Please output the data below as a two-column Markdown table headed Row and Line. Give each nonblank line its own numbered row and leave out blank lines.

--- Source material ---

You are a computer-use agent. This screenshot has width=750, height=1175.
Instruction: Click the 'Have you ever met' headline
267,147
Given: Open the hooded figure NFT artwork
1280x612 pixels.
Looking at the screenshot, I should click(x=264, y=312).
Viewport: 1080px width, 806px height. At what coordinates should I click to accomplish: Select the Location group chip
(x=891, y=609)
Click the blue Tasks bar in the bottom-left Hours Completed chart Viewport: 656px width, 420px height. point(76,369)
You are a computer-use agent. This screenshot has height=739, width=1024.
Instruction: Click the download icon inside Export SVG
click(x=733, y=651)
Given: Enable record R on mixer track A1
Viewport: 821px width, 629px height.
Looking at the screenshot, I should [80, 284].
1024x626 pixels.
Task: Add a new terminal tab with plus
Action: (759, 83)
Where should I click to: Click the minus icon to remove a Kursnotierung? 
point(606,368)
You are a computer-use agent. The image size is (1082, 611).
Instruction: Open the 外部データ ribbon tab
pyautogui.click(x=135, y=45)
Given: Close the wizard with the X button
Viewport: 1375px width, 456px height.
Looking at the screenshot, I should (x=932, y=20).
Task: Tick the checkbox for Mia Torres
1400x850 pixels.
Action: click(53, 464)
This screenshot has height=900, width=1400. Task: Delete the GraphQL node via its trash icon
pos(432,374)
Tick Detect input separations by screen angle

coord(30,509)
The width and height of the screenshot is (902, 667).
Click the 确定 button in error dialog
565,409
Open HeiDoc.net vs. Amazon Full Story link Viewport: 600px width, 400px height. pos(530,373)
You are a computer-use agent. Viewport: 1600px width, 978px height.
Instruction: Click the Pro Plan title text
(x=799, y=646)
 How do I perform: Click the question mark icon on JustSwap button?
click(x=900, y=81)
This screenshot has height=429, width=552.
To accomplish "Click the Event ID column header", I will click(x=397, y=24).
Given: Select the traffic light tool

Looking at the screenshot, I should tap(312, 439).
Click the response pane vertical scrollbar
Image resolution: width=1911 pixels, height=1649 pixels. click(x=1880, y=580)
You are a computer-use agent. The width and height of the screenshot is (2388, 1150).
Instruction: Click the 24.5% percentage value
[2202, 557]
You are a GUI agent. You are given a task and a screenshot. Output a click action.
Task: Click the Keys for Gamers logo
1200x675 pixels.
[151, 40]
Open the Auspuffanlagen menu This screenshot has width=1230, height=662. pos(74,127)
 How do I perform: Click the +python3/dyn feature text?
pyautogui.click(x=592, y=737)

---

*Reply*
| Row | Line |
|---|---|
| 1 | You are a computer-use agent. This screenshot has width=750, height=1175. |
| 2 | Instruction: Click the 'Have you ever met' headline |
| 3 | 267,147 |
| 4 | Given: Open the hooded figure NFT artwork |
| 5 | 1280x612 pixels. |
| 6 | Looking at the screenshot, I should click(x=264, y=312). |
| 7 | Viewport: 1080px width, 806px height. At what coordinates should I click to accomplish: Select the Location group chip |
| 8 | (x=891, y=609) |
| 9 | Click the blue Tasks bar in the bottom-left Hours Completed chart Viewport: 656px width, 420px height. point(76,369) |
| 10 | You are a computer-use agent. This screenshot has height=739, width=1024. |
| 11 | Instruction: Click the download icon inside Export SVG |
| 12 | click(x=733, y=651) |
| 13 | Given: Enable record R on mixer track A1 |
| 14 | Viewport: 821px width, 629px height. |
| 15 | Looking at the screenshot, I should [80, 284]. |
| 16 | 1024x626 pixels. |
| 17 | Task: Add a new terminal tab with plus |
| 18 | Action: (759, 83) |
| 19 | Where should I click to: Click the minus icon to remove a Kursnotierung?  |
| 20 | point(606,368) |
| 21 | You are a computer-use agent. The image size is (1082, 611). |
| 22 | Instruction: Open the 外部データ ribbon tab |
| 23 | pyautogui.click(x=135, y=45) |
| 24 | Given: Close the wizard with the X button |
| 25 | Viewport: 1375px width, 456px height. |
| 26 | Looking at the screenshot, I should (x=932, y=20). |
| 27 | Task: Tick the checkbox for Mia Torres |
| 28 | 1400x850 pixels. |
| 29 | Action: click(53, 464) |
| 30 | This screenshot has height=900, width=1400. Task: Delete the GraphQL node via its trash icon |
| 31 | pos(432,374) |
| 32 | Tick Detect input separations by screen angle |
| 33 | coord(30,509) |
| 34 | The width and height of the screenshot is (902, 667). |
| 35 | Click the 确定 button in error dialog |
| 36 | 565,409 |
| 37 | Open HeiDoc.net vs. Amazon Full Story link Viewport: 600px width, 400px height. pos(530,373) |
| 38 | You are a computer-use agent. Viewport: 1600px width, 978px height. |
| 39 | Instruction: Click the Pro Plan title text |
| 40 | (x=799, y=646) |
| 41 |  How do I perform: Click the question mark icon on JustSwap button? |
| 42 | click(x=900, y=81) |
| 43 | This screenshot has height=429, width=552. |
| 44 | To accomplish "Click the Event ID column header", I will click(x=397, y=24). |
| 45 | Given: Select the traffic light tool |
| 46 | Looking at the screenshot, I should tap(312, 439). |
| 47 | Click the response pane vertical scrollbar |
| 48 | Image resolution: width=1911 pixels, height=1649 pixels. click(x=1880, y=580) |
| 49 | You are a computer-use agent. The width and height of the screenshot is (2388, 1150). |
| 50 | Instruction: Click the 24.5% percentage value |
| 51 | [2202, 557] |
| 52 | You are a GUI agent. You are given a task and a screenshot. Output a click action. |
| 53 | Task: Click the Keys for Gamers logo |
| 54 | 1200x675 pixels. |
| 55 | [151, 40] |
| 56 | Open the Auspuffanlagen menu This screenshot has width=1230, height=662. pos(74,127) |
| 57 |  How do I perform: Click the +python3/dyn feature text? |
| 58 | pyautogui.click(x=592, y=737) |